Strawberry Planting: When, Where, and How-To
Follow these easy guidelines for a successful and fruitful strawberry planting season. First, determine which variety of strawberries will best suit your needs. There are three basic varieties:
- June Bearing: Produces 1 large crop each year during the spring
- Everbearing: Produces 2 to 3 crops during the spring, summer and fall
- Day Neutral: Produces continuously throughout the growing season
Next, identify which planting zone you reside in, as this affects when you plant your strawberries. In the warmer climates of the South and Southwest, strawberries can be planted in the fall or early winter. In most other areas, however, they should not be planted until early spring when the ground is easily workable. Always be sure to start planting after the last frost of the year has passed.

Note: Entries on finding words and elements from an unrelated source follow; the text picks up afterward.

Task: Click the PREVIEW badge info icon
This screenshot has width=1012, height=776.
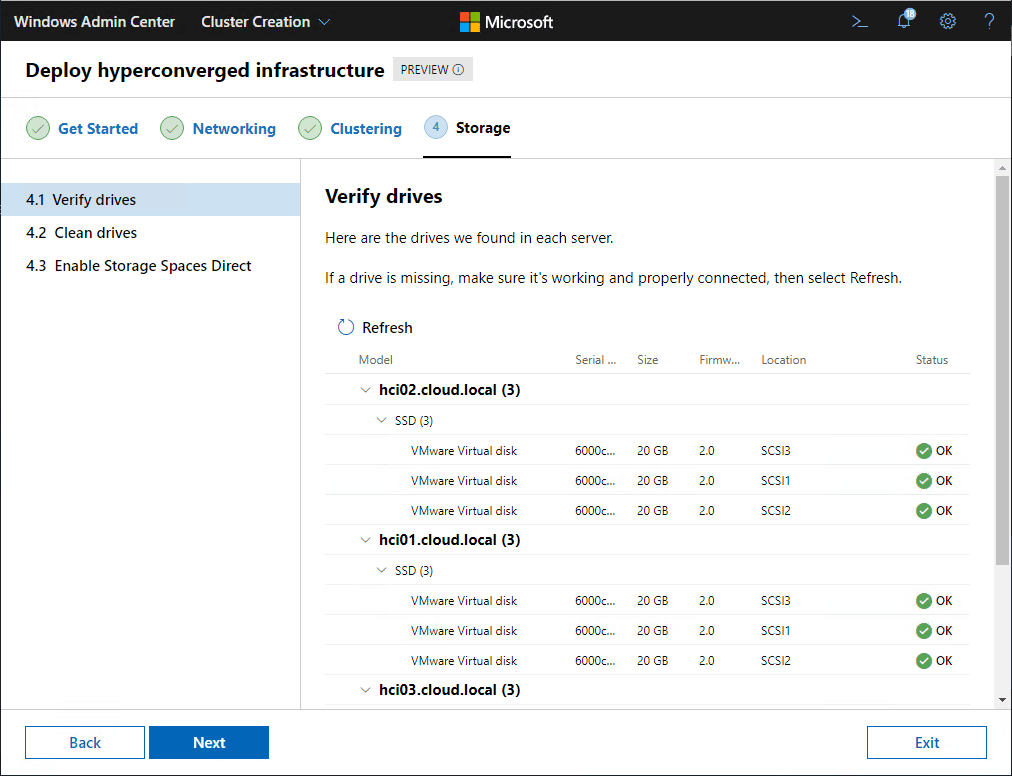Action: 459,70
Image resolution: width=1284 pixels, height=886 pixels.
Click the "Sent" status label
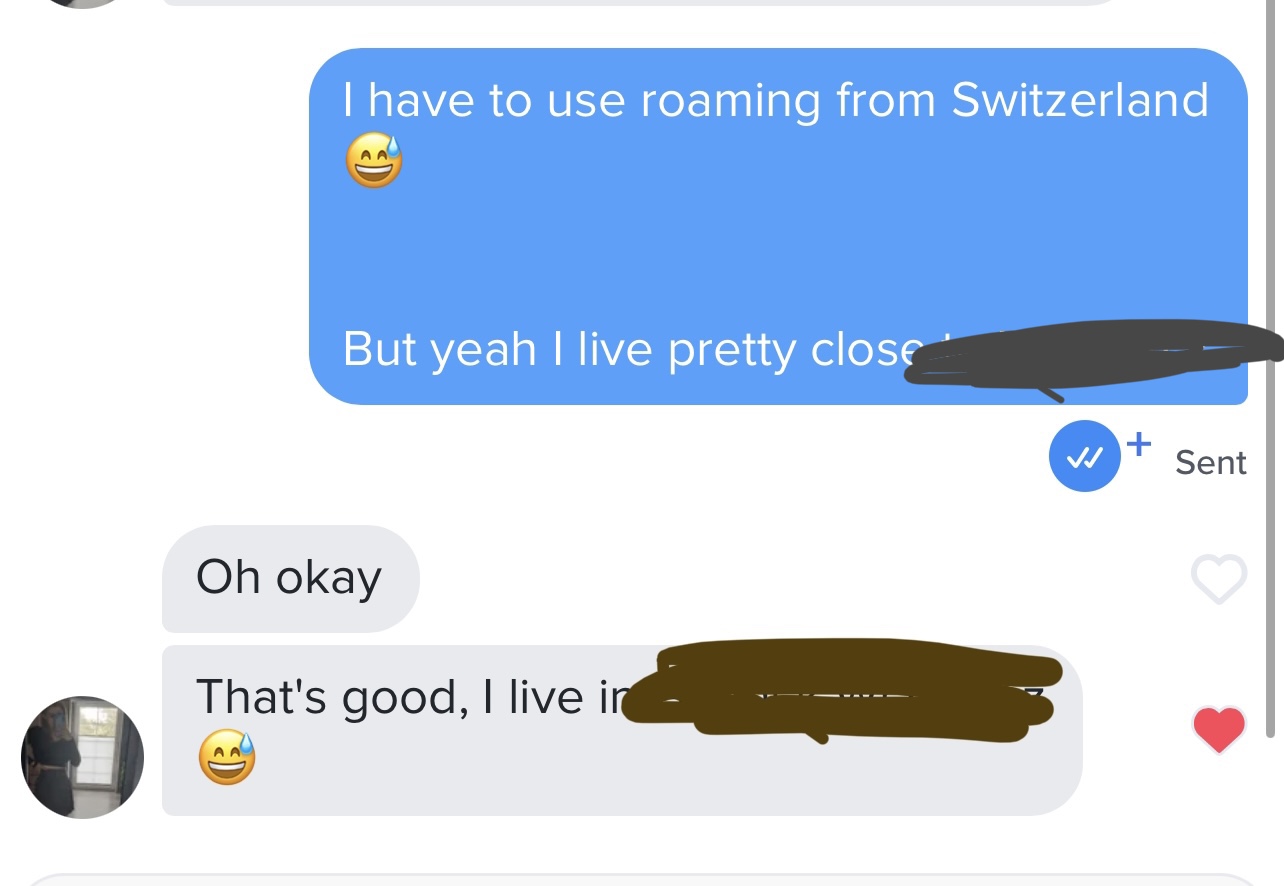1210,462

Chose a site in your yard or garden that that has good drainage and receives full sunlight. If your garden does not have a site that meets these requirements, you should grow your strawberries in a raised bed inside a greenhouse for optimal growth and fruit production.
Once you have selected your site, prep the soil. Till at least 12 inches deep and add compost.
Each strawberry plant should be placed in a hole in the soil about 5 inches wide and deep enough to cover the roots of the plant. The “matted rows” method of planting is the easiest: plant the strawberries 18 to 30 inches apart within the row, spacing 3 to 4 feet between the rows.
Shortly after planting, the strawberry plants will send out “runners,” or long stems that reach out from the mother plant and set down roots within the soil to establish new plants. Let these runners fill the spaces between each strawberry plant within the rows but be sure to trim back any runners that try to reach across between the rows.
Now, simply maintain your strawberry plants through regular watering and sunlight. Enjoy the fruits of your labor!